§ **Task prompt**
Please pick out and copy every line in the rows below that contains the string "icon", treating uppercase and lowercase as different.
=======
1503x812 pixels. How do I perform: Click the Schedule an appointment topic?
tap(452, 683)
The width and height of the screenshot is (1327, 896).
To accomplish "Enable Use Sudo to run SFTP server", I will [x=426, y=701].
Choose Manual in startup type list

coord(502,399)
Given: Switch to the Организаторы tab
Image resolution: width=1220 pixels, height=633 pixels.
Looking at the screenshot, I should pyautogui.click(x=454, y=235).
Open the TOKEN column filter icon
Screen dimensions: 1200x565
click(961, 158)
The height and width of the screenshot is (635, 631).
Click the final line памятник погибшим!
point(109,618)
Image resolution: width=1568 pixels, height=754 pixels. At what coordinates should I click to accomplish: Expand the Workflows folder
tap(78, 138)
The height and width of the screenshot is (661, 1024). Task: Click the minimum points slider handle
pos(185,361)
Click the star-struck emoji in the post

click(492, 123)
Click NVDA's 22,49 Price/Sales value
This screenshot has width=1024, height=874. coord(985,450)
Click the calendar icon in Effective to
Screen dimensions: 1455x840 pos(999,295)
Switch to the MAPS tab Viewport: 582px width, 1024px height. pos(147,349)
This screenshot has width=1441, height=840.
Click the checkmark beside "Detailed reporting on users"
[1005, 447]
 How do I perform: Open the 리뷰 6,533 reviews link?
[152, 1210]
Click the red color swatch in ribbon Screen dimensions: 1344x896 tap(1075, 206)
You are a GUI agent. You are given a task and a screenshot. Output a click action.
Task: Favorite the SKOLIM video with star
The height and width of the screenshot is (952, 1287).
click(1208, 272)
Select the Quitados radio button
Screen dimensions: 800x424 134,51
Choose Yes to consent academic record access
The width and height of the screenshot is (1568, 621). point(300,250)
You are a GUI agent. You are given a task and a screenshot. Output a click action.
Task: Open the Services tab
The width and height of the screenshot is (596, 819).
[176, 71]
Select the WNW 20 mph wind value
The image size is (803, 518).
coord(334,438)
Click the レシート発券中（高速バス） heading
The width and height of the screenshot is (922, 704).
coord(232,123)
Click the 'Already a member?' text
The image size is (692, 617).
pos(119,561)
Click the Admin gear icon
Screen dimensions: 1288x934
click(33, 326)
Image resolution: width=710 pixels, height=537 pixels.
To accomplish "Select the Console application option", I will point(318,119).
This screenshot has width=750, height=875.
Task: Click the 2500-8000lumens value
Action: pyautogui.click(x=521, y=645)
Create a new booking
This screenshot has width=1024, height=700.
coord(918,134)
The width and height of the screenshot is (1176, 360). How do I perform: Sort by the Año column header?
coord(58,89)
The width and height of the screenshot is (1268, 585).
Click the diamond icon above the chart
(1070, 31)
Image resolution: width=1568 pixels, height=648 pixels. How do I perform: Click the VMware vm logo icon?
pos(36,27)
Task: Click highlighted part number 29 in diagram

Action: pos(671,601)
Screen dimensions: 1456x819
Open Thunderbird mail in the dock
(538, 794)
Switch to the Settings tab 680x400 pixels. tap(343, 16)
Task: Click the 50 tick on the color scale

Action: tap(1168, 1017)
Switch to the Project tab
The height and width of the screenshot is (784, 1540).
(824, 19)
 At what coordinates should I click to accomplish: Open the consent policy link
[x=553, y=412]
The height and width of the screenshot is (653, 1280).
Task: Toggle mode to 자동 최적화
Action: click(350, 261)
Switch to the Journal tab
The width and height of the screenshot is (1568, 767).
=======
§ **Exercise result**
Open the TOKEN column filter icon
Click the calendar icon in Effective to
Click the Admin gear icon
Click the diamond icon above the chart
Image resolution: width=1568 pixels, height=648 pixels. How do I perform: Click the VMware vm logo icon?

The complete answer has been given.